Until it was conquered in 1955 by Quebecer Jacques Amyot, swimming across the choppy, glacier-fed lake was considered to be an impossible feat. These days, the race starts against the current, in the 13 C or 14 C waters of the Péribonka River, with the swimmers heading 500 m upstream before turning around.

“You jump in the water, and it feels like being pricked with knives, from head to toe. It’s hard to keep your head under water, it’s so cold,” says Desharnais. “You have to swim about an hour and a half in those conditions before you arrive at the lake. I remember thinking, I’ll never make it. It’s impossible. I was so cold, my lips were blue. I had to pee on my hands to warm them up.”

“Then when I reached the lake, the water was 60 or 65 degrees, which is really cold — but it was so much warmer, it felt like I had just swum into a hot bath.”

I could listen to Xavier’s tales for hours. It’s what makes him a much-sought-after motivational speaker. But the real joy comes with swimming alongside such a powerful and confident swimmer as he slows down to demonstrate how much less work it is to swim at someone’s hip. It is like learning kung fu at the hands of a master. This is what it means to feel one with the water.

I could share with you Desharnais’s tips for improving the triathlon leg of your swim: sight often, for starters. Get into the rhythm of it. Learn to lift your head just slightly and don’t breathe when you do it — head back down, turn to breathe. And practise, practise, practise. Find a buddy, find a lake, pick a tree on the horizon.
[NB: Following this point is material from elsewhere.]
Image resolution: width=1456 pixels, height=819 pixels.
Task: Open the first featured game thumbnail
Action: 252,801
I could share with you his tips for swimming into shore: feel the wave as it lifts you forward and pick up your cadence. Relax the pace a little until the next wave. And always stretch, with every stroke, stretch as if you’re reaching for something just beyond your grasp.
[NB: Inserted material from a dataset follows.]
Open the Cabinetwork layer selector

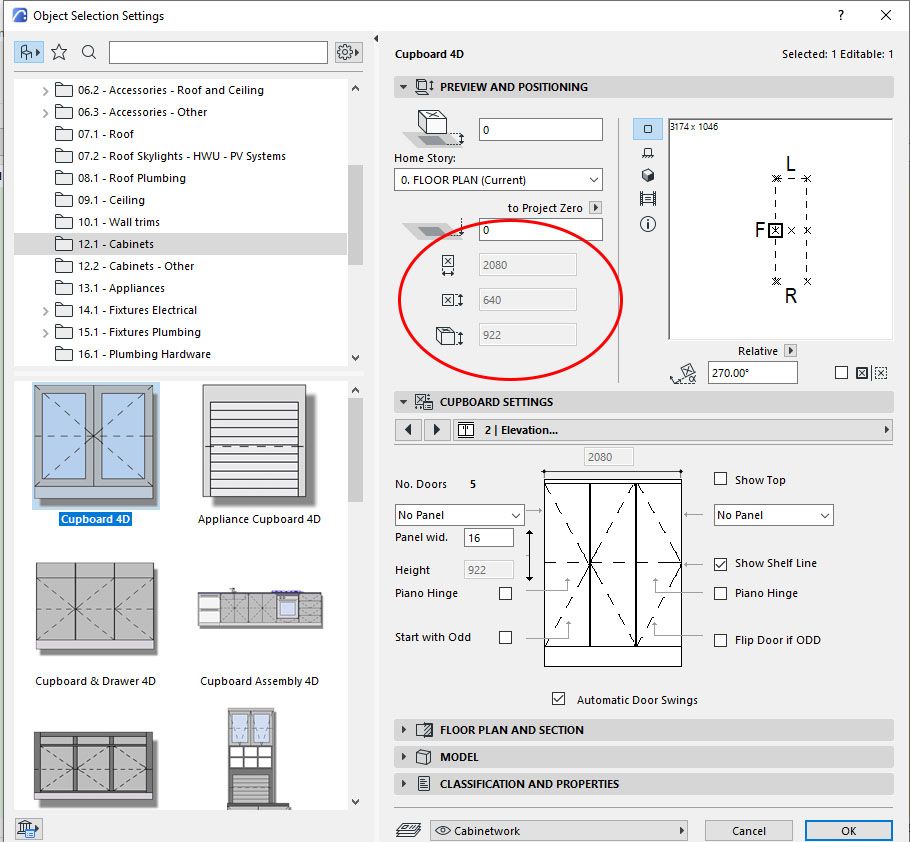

But Desharnais’s main advice for triathletes is, just swim more often. He meets so many who debate the cost-benefit of spending more than the absolute minimum time in the water.
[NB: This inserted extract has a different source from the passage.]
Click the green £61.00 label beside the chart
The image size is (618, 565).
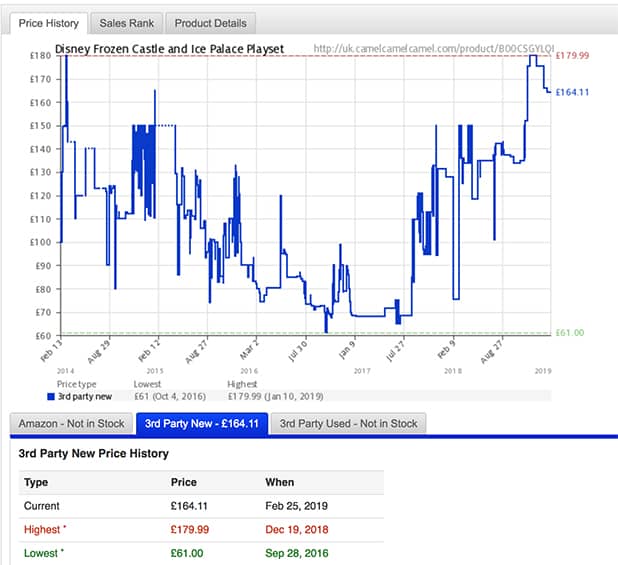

“In a triathlon, working so hard to cut one minute from an eight-hour race might seem ridiculous. But learning to swim and swim well is so fundamental,” he says. You may not immediately get faster, but you will become more efficient — and leave more energy for the next two legs.

He also thinks of it as a long-term investment.

“Swimming is going to give you back a lot more in your life than just finishing one triathlon,” he says. “At 65 or 70, when your knees are shot and you can no longer run, when you can’t take the chance of falling off your bike, there will still be swimming.”

“It both gives you energy and is calming. If you are mad, if you have a problem in your life, if you are stressed out, if you are sad about something, you can empty your mind completely. Or if you want, you can dwell on that problem and relax a bit, like the way your best ideas come to you when you’re sleeping. Swimming works the same way.”

Xavier Desharnais’s tips for triathletes:

  1. Swim more often. It’s better to do four shorter sessions in a week than one or two long ones. You have to practise constantly, until swimming feels like walking.
  2. Listen to your coach: It’s not easy to change your technique. Sometimes you need to go backwards in order to get further ahead. Accept advice.
  3. Consider hiring a private coach. For sure, when you have one coach for 10 or 15 swimmers, you can’t get the same level of specific feedback. In swimming, feedback is everything. You need someone to remind you often, ‘OK, do this like this, do this like that.’
  4. Learn to have fun in the water, not to fight it. Whether you are in the pool, in a lake or in the sea. There could be waves, you could choke, your stroke could be thrown off, but you need to keep reminding yourself, the water will always be more powerful than you, and all you can do is go with it. It’s a bit like a little kid playing with a big dog: they could be having a lot of fun, then the dog gets a bit rough, and it’s a bit scary. So — enjoy the water, but understand that it will always win. It’s the way of nature, of the planet and the way we interact with it. It’s fundamental to your way of being as a triathlete or a swimmer.